RECORDED DATA:

-------

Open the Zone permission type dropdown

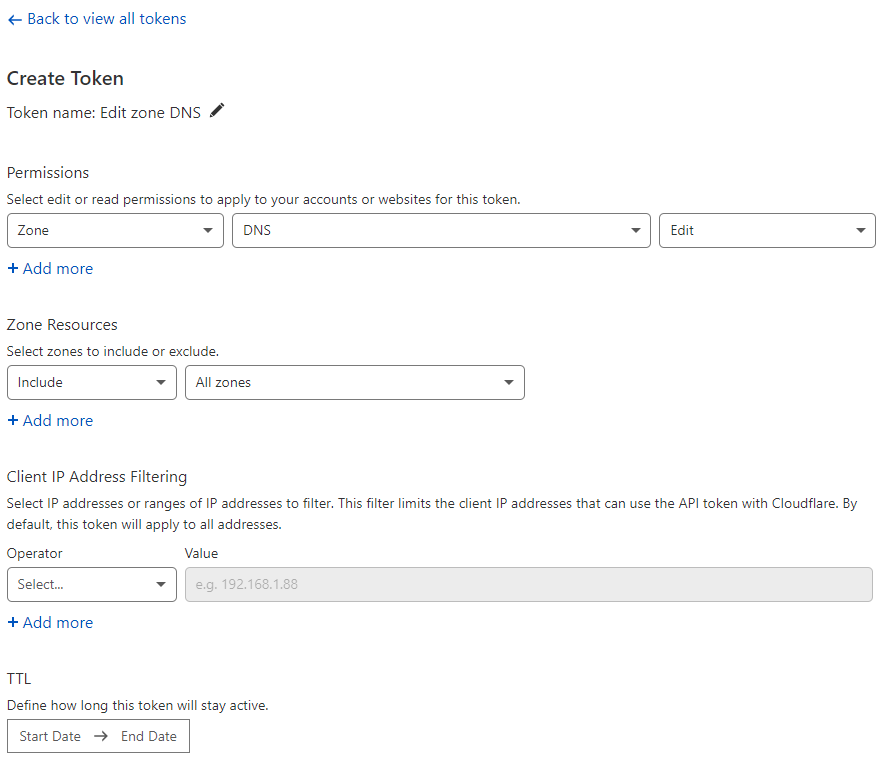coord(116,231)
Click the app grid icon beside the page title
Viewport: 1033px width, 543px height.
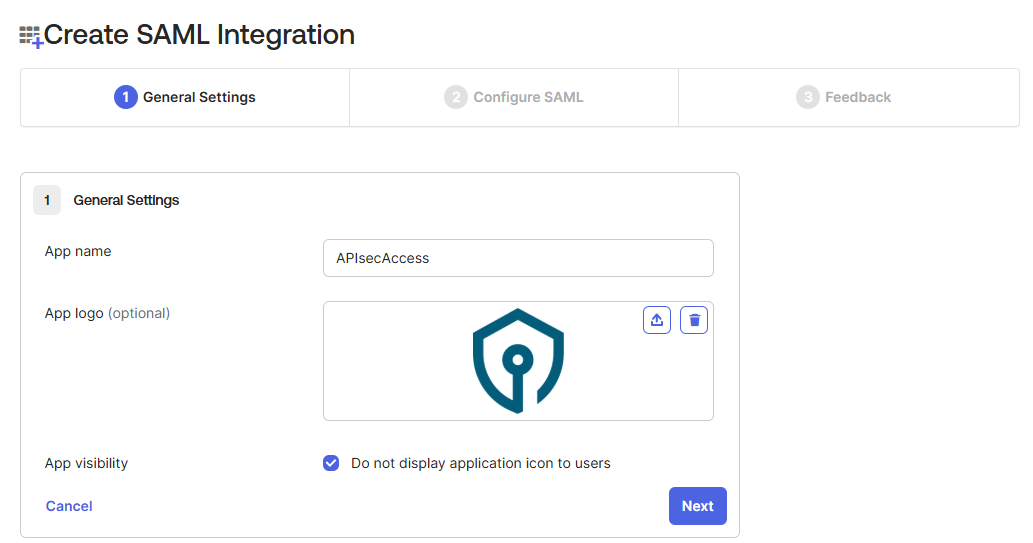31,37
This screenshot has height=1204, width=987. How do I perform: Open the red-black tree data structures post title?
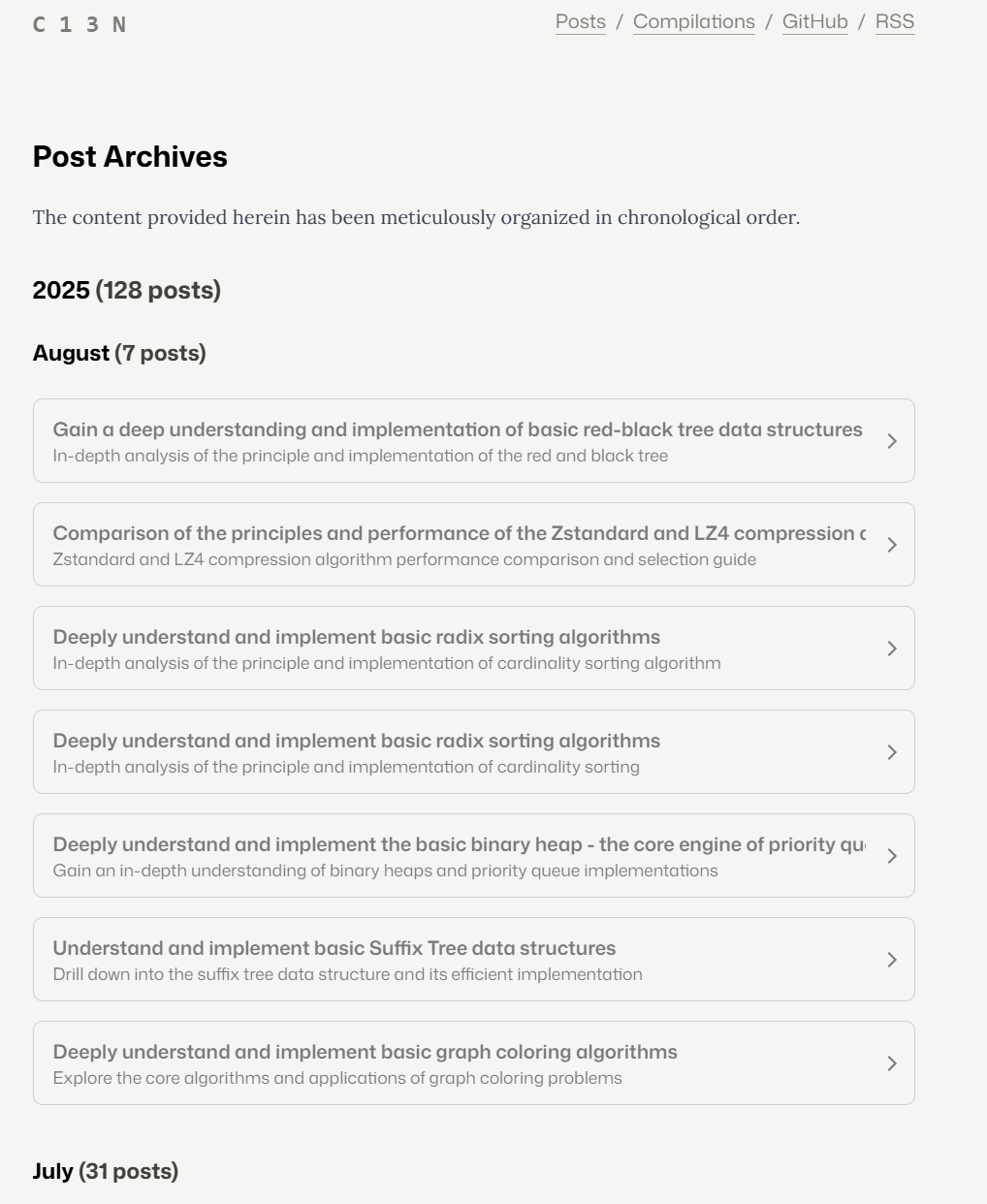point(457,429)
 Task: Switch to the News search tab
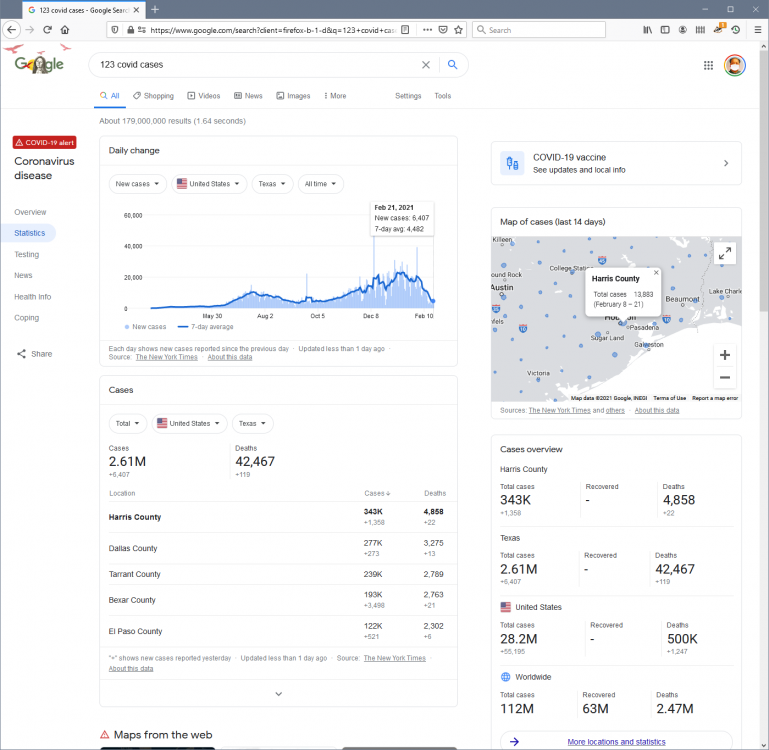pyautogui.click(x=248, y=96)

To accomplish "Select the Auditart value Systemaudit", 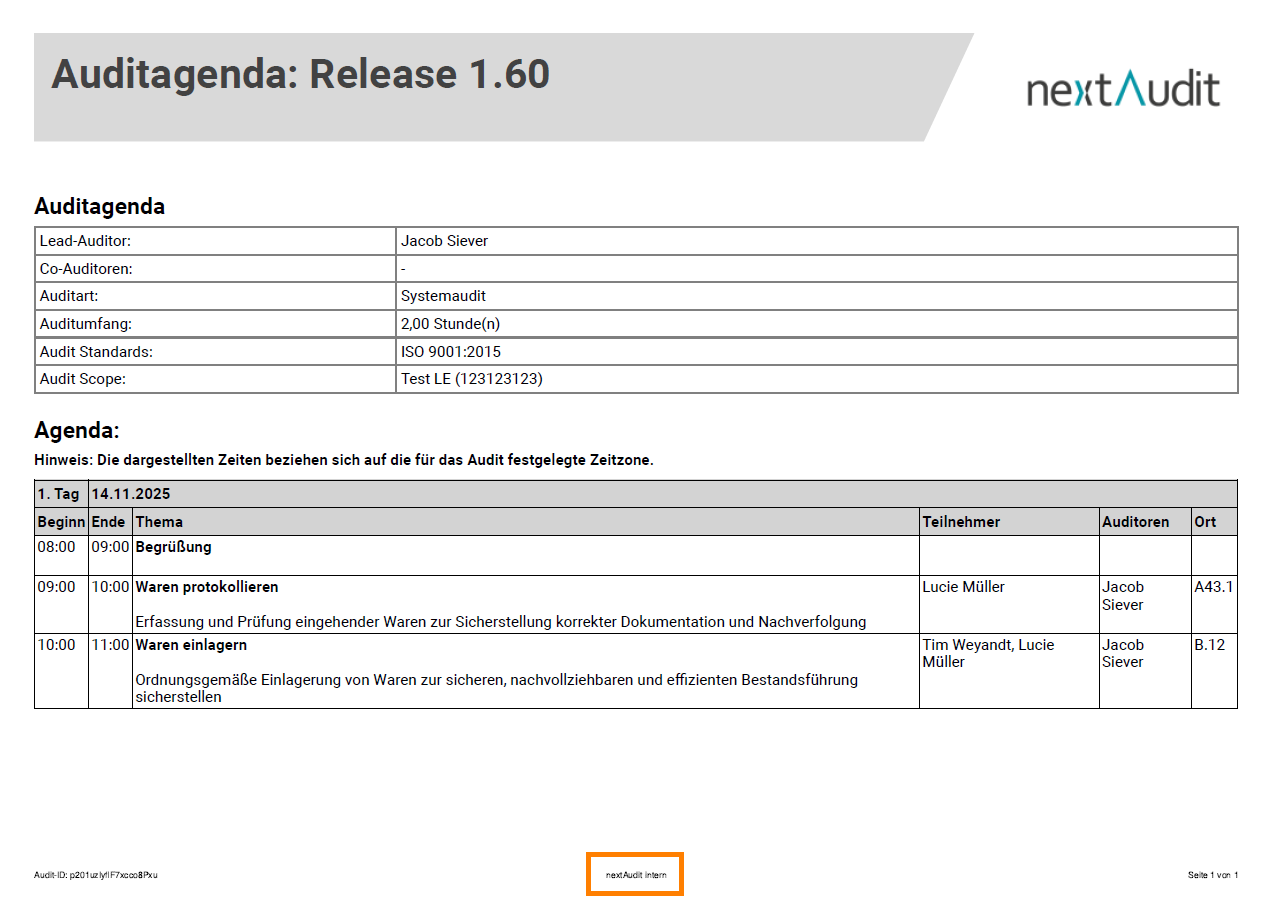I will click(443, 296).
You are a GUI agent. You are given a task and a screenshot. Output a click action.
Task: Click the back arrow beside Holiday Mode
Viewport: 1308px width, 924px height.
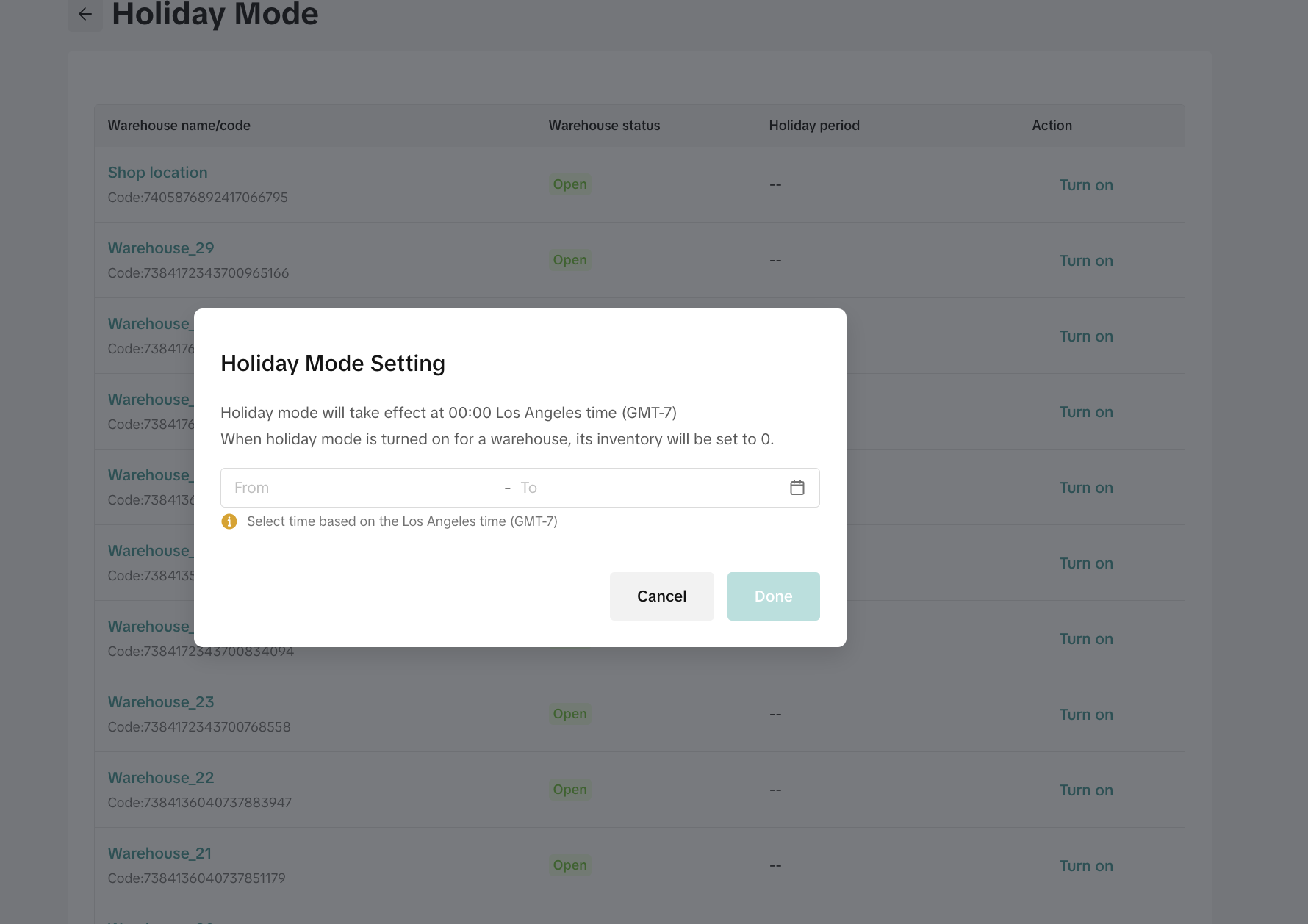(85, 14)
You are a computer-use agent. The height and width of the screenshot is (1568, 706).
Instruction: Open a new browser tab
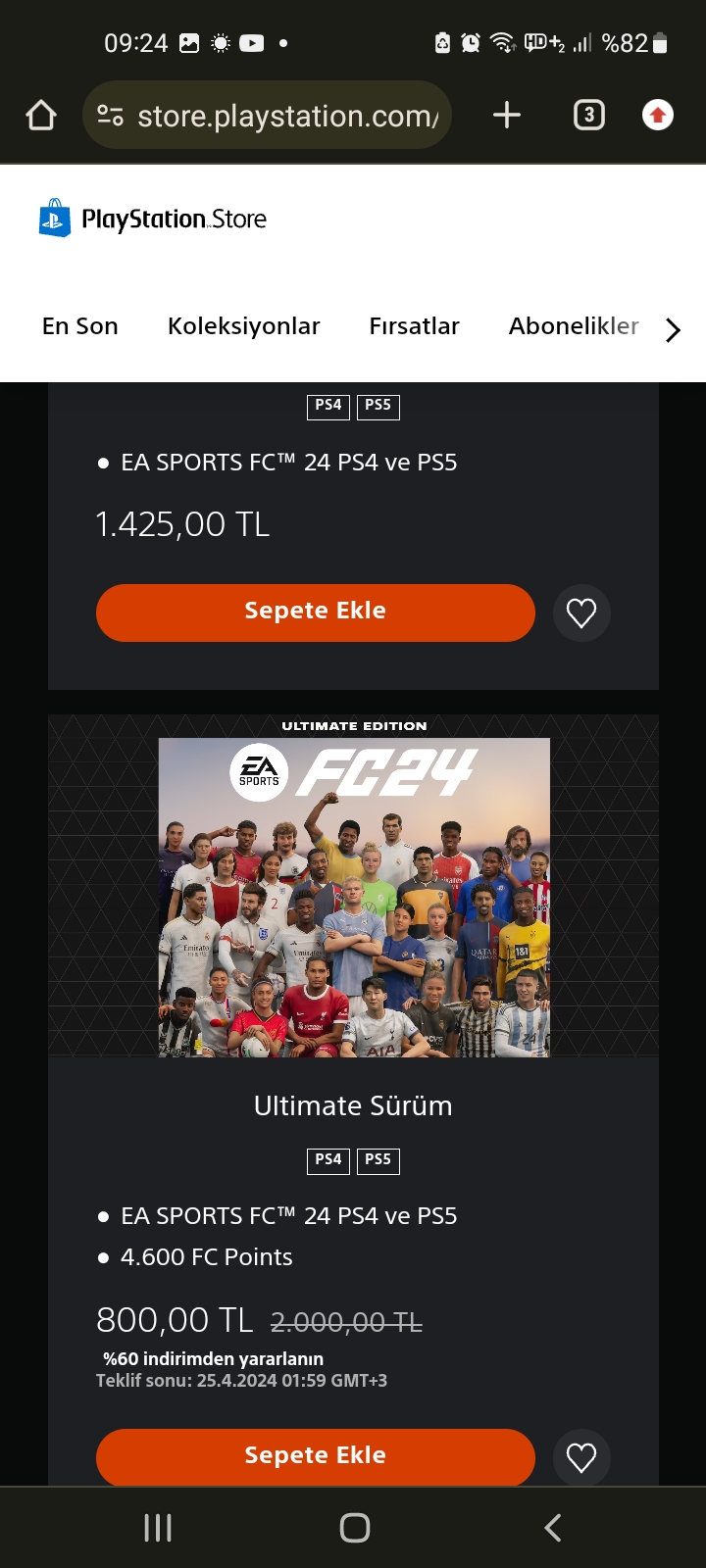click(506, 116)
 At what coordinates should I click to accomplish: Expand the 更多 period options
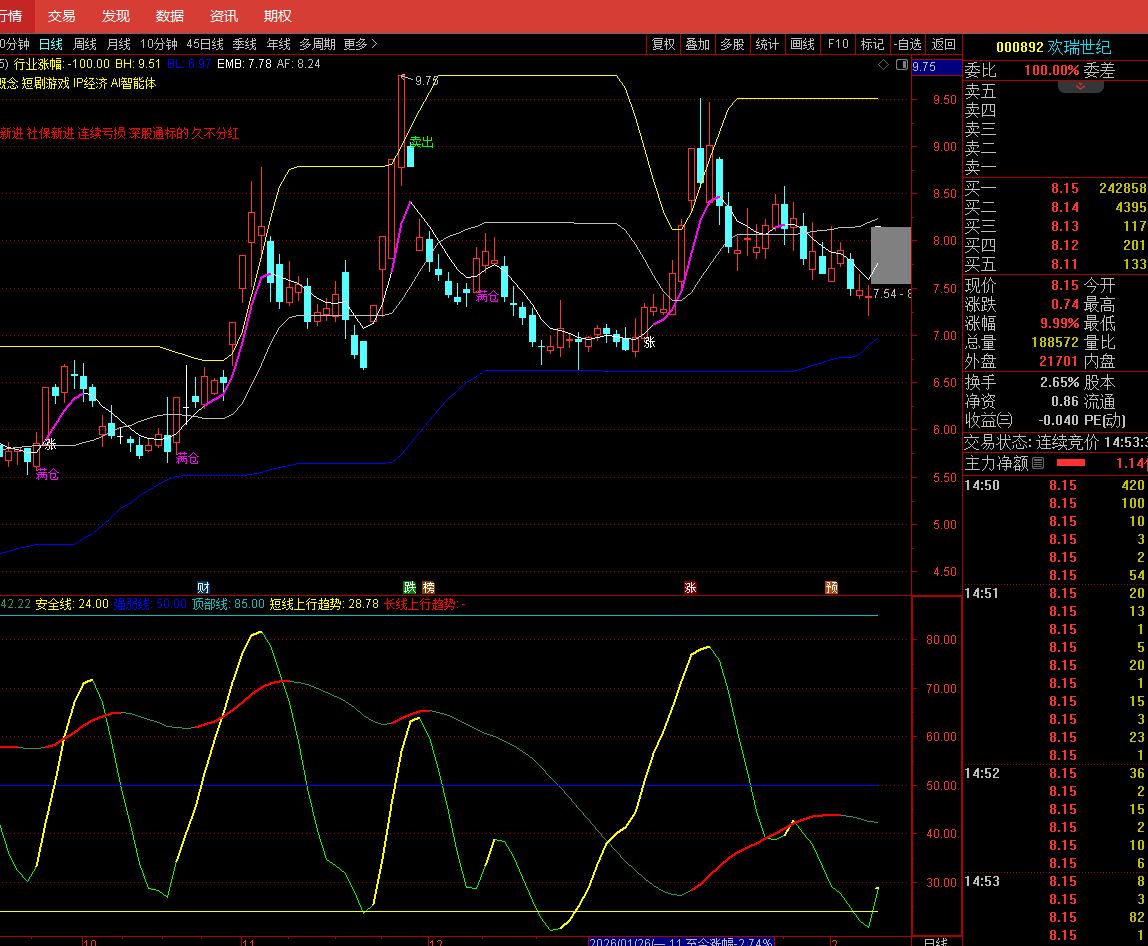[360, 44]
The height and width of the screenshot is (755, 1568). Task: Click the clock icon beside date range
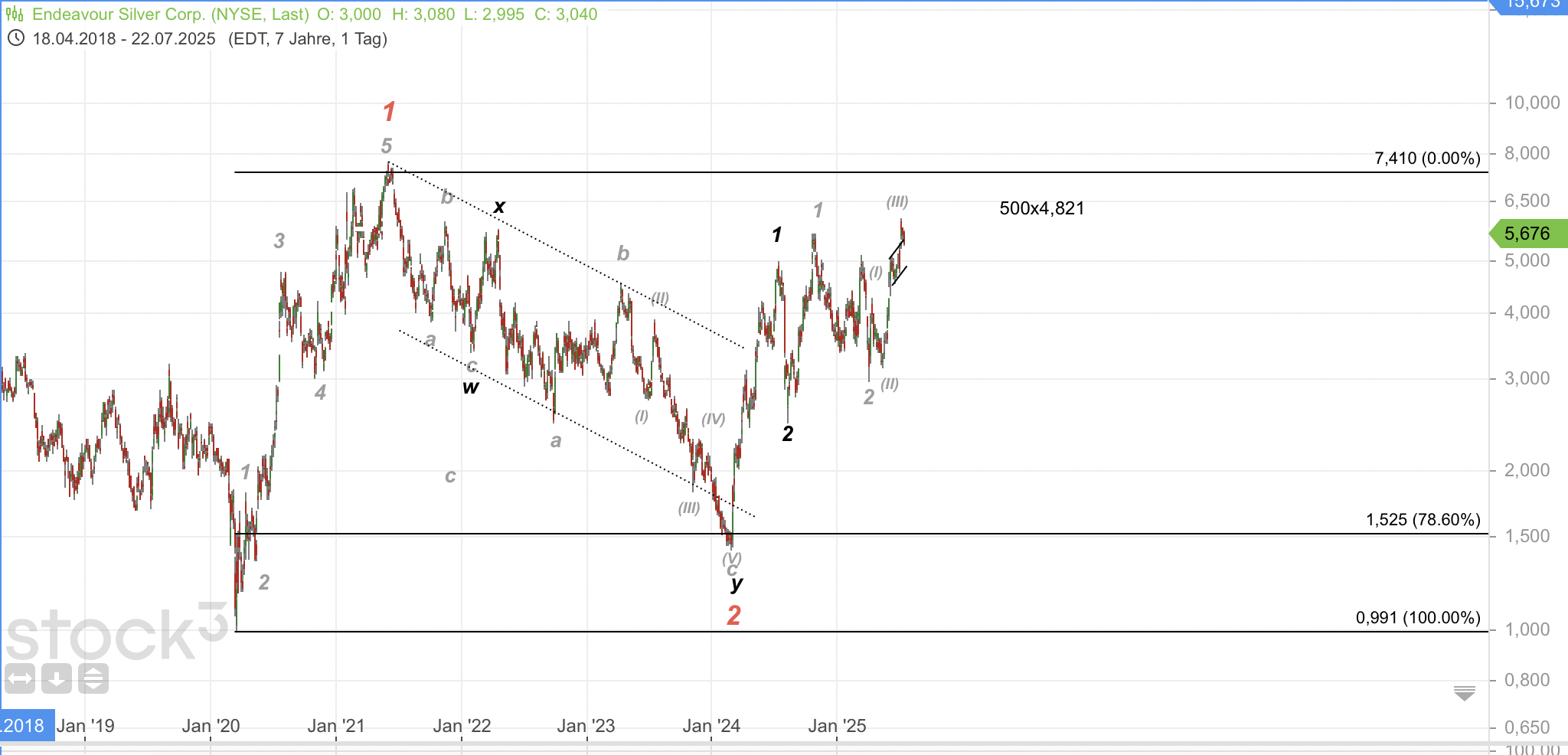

-------

GIVEN EXERCISE:
Add 51 to every coordinate in the answers, and write out again each line from the one containing "You are a computer-use" through the end of the entries, requests included. Leave the pictures out.

WRITTEN SOLUTION:
You are a computer-use agent. The height and width of the screenshot is (1568, 706).
Instruction: Open a new browser tab
click(557, 167)
 At what coordinates should I click to accomplish: Expand the 更多 period options
[411, 95]
The height and width of the screenshot is (755, 1568). Task: Click the clock icon beside date range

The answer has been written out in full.